>> Begin Document section
Zuiker said Symantec played a key role in ensuring the technology within the series was authentic, drawing on its research and including a character from Norton in the plot. He outlined the benefits for the brand:
“If you think about a $1m contribution for a 30-second spot in season two of CSI. That 30 seconds comes and goes again. For that same million dollars for a Symantec, you’re going to get a 90-minute motion picture, brand integration and a shelf life [online]. You can’t cut it out of the movie, because it is part of the movie… It’s a simple example, but a great example of how brands can come into storytelling and get bigtime mileage.”
Zuiker talked about the upcoming Whodunnit?, a show from his Dare to Pass production company that will air on ABC in the US this summer. It’s a reality-mystery show where amateur sleuths compete to solve pretend murders, while the audience guesses along with them.
“I’ve been trying to crack this CSI competition show for years, and never quite wrapped my head around it,” admitted Zuiker, who thinks he’s nailed it with Whodunnit?
He’s also executive-producing Wonderland, a drama pilot in production for NBC that offers a new spin on Alice in Wonderland, based on a “19 year-old woman from Detroit” named Clara. But Zuiker said traditional TV work isn’t the majority of Dare to Pass’ work in 2013. Far from it, in fact.
>> End Document section
* Exercise instructions *
Pick up the text about Zuiker and his Dare to Pass production company right after its last sentence and carry it forward. The lines after this point are separate material and have no connection to the text about Zuiker.
>> Begin Data
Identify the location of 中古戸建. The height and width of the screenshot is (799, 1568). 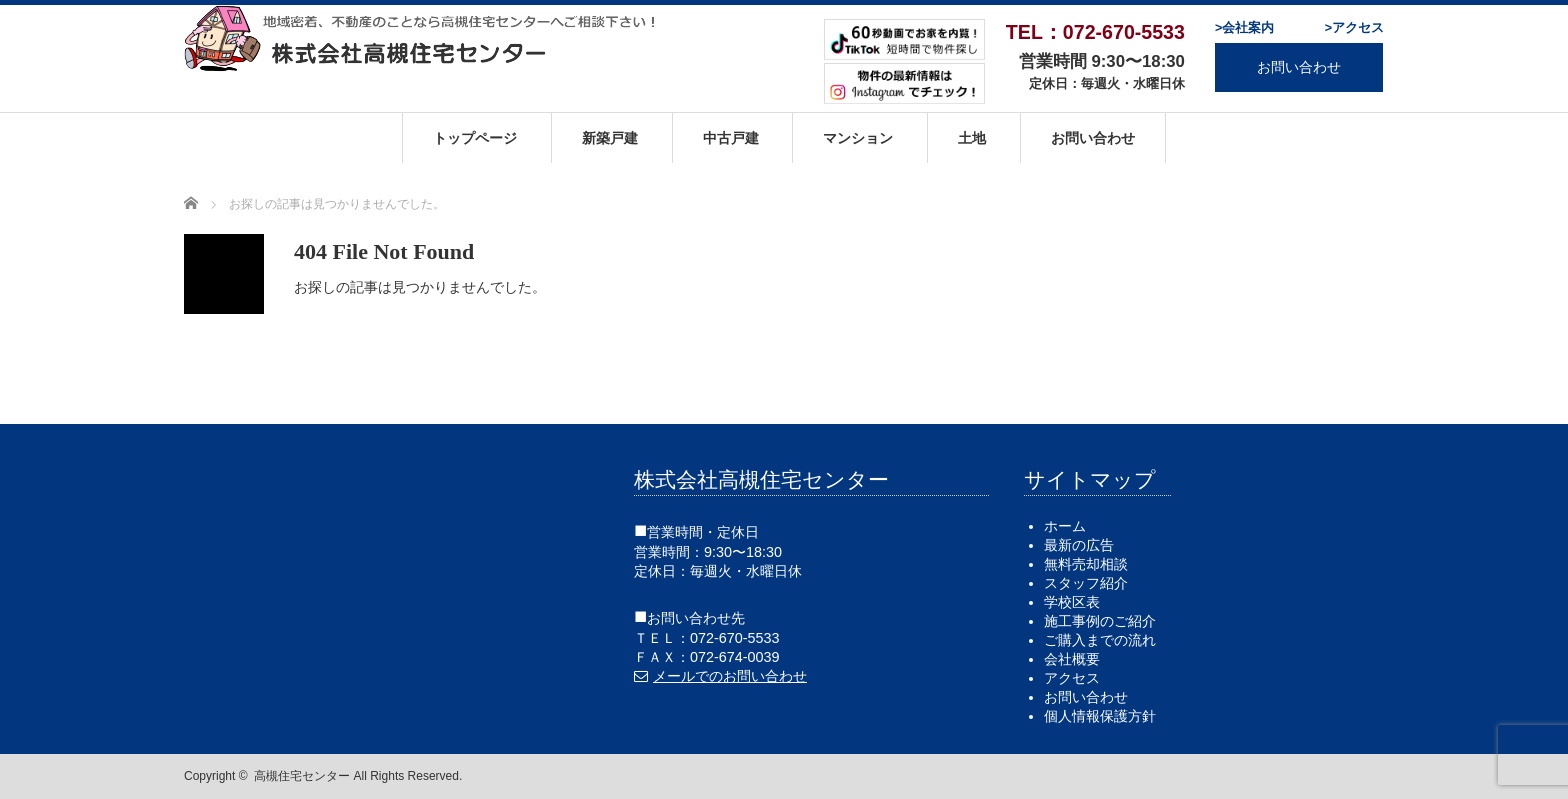
(731, 138).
>> End Data
* Written response *
“There’s a need for brands to tell stories, because media’s changed so much,” he said. “Our slate’s about 80% web and technology, and about 20% day-job television. That’s how busy we are in this technology world, because the demand is so huge. Brands are saying ‘we don’t find a lot of value in the 30-second spot any more. Help us find things that have a shelf-life and have scale.”
Zuiker warned that “there’s no cookie-cutter philosophy about how to tell stories through a brand: every one’s a little bit different”, but said the growing number of brands looking to fund web video content should be welcomed by storytellers and producers.
“There’s nothing better than finding brand money, and doing a great movie, and the brand’s happy and you walk away with a little bit of money. And more importantly, the negative is yours,” he said.
“That’s where you want to be: the more you can control your own destiny, and the more you can go global, and the more you can own and control creatively as a true artist… We all want that autonomy, that ownership, and to be able to do stories that we love for audiences.”